● EXERCISE DESCRIPTION
Please rescale every coordinate by 0.95 in the items from the line with "1568x610 pixels. How" up to and including the line with "pos(389,353)", rounding each to a whole number with halves rounded up. Reproduce all of those lines and only those, leaving every other word and number unchanged.

Data extracted from a collection:
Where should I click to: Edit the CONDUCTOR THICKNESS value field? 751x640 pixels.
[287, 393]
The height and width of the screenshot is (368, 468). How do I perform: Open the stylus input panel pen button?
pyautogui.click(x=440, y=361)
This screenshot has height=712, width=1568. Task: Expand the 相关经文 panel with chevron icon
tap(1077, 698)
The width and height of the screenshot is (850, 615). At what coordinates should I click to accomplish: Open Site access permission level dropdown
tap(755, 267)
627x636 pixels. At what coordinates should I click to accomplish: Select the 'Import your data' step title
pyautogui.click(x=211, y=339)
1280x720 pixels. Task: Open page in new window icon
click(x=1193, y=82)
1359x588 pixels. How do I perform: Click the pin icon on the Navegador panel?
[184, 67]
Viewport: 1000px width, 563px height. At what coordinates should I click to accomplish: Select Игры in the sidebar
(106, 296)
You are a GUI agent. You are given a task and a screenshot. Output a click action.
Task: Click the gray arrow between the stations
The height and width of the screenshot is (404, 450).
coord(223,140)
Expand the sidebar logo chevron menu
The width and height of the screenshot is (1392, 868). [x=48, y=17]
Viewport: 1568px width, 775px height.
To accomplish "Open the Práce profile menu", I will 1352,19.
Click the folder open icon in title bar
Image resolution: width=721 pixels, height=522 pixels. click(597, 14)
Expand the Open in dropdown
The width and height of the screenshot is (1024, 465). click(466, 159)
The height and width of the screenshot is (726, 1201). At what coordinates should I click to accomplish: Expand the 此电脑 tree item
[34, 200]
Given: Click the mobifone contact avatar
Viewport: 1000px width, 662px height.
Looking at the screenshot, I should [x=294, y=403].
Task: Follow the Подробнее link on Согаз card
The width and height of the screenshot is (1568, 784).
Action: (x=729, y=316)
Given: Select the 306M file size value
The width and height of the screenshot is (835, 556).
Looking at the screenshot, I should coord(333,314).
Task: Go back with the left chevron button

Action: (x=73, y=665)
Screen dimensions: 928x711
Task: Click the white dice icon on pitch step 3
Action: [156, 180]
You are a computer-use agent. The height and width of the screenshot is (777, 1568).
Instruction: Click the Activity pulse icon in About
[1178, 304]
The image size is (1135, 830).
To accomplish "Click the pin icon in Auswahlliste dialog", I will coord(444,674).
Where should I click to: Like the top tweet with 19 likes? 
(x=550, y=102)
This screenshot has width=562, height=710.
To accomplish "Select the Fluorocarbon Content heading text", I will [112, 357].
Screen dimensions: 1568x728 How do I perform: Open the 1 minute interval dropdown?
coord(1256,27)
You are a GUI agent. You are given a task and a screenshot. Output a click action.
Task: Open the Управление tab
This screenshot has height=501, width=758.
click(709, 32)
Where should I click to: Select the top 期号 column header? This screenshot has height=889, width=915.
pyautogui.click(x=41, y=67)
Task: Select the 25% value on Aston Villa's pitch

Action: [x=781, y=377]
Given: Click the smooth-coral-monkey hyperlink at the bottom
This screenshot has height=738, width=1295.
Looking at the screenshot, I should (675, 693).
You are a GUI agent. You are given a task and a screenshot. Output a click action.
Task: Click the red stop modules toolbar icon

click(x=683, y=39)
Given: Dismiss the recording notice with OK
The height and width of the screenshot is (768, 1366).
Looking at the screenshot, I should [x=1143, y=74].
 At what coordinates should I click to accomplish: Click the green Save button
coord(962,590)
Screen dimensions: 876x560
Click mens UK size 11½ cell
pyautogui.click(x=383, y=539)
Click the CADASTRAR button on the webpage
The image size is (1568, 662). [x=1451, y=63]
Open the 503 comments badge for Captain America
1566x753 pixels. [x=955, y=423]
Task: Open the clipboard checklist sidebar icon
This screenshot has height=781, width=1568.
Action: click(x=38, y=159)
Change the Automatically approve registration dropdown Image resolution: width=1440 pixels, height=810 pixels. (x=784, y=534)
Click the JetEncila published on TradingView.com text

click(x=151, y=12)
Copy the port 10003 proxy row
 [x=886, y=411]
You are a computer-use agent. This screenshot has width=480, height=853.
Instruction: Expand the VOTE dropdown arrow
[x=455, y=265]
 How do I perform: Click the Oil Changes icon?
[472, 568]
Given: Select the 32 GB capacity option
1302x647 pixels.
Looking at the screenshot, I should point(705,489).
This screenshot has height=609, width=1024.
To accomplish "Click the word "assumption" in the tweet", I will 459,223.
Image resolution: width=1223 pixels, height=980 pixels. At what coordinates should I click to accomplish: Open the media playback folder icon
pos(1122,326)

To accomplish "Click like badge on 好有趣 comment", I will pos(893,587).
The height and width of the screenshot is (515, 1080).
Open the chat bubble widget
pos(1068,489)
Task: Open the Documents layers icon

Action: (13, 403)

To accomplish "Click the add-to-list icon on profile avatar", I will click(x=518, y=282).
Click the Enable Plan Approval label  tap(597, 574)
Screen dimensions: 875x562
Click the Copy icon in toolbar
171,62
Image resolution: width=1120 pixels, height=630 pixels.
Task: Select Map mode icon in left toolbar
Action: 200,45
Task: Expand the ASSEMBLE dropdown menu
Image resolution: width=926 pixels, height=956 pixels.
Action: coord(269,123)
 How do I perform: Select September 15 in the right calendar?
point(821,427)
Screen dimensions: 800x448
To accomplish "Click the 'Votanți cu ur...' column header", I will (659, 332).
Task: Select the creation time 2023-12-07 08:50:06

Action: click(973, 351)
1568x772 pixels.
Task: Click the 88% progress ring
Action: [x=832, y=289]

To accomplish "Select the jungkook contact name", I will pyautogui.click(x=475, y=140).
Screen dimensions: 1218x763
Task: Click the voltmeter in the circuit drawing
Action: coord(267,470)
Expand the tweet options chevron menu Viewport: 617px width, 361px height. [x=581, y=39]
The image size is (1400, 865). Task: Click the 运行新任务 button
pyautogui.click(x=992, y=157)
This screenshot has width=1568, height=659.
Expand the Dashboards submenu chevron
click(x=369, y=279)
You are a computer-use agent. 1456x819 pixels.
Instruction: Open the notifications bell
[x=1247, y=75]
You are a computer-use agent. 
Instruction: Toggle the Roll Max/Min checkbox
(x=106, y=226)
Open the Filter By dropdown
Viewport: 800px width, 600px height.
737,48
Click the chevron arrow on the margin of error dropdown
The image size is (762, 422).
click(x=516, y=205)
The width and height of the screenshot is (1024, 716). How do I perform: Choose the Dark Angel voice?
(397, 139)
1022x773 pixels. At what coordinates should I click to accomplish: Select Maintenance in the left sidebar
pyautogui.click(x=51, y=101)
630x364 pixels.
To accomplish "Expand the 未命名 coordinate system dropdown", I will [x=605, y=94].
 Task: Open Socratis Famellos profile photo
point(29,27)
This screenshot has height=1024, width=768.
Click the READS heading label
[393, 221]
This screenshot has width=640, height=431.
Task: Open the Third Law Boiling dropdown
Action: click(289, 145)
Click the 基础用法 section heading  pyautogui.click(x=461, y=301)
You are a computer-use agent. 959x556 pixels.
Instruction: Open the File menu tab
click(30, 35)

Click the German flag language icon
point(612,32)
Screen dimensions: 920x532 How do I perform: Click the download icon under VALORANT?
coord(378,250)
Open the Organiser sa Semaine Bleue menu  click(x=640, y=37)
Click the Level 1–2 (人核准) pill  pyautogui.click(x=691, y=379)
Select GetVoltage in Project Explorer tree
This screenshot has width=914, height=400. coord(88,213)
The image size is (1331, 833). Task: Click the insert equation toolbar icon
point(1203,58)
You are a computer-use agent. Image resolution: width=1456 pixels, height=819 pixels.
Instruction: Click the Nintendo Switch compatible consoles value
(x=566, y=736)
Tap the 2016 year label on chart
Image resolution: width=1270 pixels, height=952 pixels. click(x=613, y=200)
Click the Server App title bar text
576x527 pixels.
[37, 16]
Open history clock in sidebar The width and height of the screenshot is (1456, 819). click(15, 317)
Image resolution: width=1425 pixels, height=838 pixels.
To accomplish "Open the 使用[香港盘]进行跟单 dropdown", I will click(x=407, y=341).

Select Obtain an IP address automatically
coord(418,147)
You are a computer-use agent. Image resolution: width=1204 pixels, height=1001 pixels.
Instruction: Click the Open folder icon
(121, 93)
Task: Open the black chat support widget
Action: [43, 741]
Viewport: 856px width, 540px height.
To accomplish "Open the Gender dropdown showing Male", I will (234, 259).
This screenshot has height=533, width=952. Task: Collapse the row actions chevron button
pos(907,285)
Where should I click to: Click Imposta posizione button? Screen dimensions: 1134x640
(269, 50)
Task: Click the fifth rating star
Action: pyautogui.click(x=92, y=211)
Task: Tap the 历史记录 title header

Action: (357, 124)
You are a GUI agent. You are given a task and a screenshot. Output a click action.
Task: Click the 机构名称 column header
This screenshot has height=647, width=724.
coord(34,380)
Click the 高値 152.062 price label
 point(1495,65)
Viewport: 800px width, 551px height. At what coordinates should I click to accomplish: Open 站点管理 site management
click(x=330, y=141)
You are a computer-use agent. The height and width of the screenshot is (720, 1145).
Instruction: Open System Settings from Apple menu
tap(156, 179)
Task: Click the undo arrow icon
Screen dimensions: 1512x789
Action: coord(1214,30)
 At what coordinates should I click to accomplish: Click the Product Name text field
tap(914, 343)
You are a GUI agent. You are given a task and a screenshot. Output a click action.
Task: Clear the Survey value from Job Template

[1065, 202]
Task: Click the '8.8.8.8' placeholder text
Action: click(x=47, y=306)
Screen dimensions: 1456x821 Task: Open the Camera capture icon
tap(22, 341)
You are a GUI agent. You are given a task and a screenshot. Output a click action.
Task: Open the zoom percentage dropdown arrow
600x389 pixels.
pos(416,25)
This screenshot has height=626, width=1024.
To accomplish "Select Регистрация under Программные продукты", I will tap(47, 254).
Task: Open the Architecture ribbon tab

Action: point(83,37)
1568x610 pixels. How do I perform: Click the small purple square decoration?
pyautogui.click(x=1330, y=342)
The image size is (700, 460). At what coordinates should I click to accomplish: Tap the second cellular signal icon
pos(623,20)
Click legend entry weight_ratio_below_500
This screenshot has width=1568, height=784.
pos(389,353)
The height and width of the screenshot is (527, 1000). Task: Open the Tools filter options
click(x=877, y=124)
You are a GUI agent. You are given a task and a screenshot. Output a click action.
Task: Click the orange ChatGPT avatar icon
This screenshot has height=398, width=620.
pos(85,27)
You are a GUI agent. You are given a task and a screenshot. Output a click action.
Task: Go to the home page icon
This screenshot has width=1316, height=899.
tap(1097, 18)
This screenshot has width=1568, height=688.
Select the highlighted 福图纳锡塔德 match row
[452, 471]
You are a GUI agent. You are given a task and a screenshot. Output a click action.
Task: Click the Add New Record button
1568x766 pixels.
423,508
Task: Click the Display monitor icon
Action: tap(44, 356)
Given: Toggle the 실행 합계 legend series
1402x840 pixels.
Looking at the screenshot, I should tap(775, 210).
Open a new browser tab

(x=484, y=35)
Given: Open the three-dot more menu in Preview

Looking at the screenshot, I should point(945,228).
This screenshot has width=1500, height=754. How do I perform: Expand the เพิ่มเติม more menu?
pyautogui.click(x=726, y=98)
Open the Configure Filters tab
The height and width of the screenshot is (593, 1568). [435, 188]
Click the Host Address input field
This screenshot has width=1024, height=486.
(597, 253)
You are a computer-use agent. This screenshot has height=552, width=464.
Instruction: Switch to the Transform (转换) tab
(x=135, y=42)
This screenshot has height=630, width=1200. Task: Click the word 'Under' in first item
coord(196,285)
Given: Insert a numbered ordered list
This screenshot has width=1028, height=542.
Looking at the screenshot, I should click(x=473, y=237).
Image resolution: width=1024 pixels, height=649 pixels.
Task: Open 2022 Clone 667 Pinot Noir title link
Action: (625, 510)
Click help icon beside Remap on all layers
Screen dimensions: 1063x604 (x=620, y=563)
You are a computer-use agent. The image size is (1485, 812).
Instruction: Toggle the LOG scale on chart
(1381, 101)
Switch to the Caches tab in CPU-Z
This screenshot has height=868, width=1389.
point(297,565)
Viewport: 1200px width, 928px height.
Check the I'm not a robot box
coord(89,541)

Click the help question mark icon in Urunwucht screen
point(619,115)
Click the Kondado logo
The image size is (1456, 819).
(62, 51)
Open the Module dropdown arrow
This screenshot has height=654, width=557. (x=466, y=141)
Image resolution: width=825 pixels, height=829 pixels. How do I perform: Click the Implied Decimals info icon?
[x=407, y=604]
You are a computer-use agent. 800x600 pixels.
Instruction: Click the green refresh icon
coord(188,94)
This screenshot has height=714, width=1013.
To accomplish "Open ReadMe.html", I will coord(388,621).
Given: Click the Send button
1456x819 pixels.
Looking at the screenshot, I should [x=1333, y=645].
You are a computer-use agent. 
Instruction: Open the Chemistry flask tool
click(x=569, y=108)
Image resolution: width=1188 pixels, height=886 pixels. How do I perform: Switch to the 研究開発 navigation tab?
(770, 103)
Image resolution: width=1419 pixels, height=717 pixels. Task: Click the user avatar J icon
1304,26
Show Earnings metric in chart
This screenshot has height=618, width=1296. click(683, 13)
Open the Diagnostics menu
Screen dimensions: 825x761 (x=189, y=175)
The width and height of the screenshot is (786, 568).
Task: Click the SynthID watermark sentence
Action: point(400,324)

● CORRECT RESULT
1568x610 pixels. How do I perform: Click the small purple square decoration?
pyautogui.click(x=1264, y=325)
The image size is (700, 460). At what coordinates should I click to accomplish: Tap the second cellular signal icon
pos(592,19)
Click legend entry weight_ratio_below_500
This screenshot has width=1568, height=784.
pos(370,335)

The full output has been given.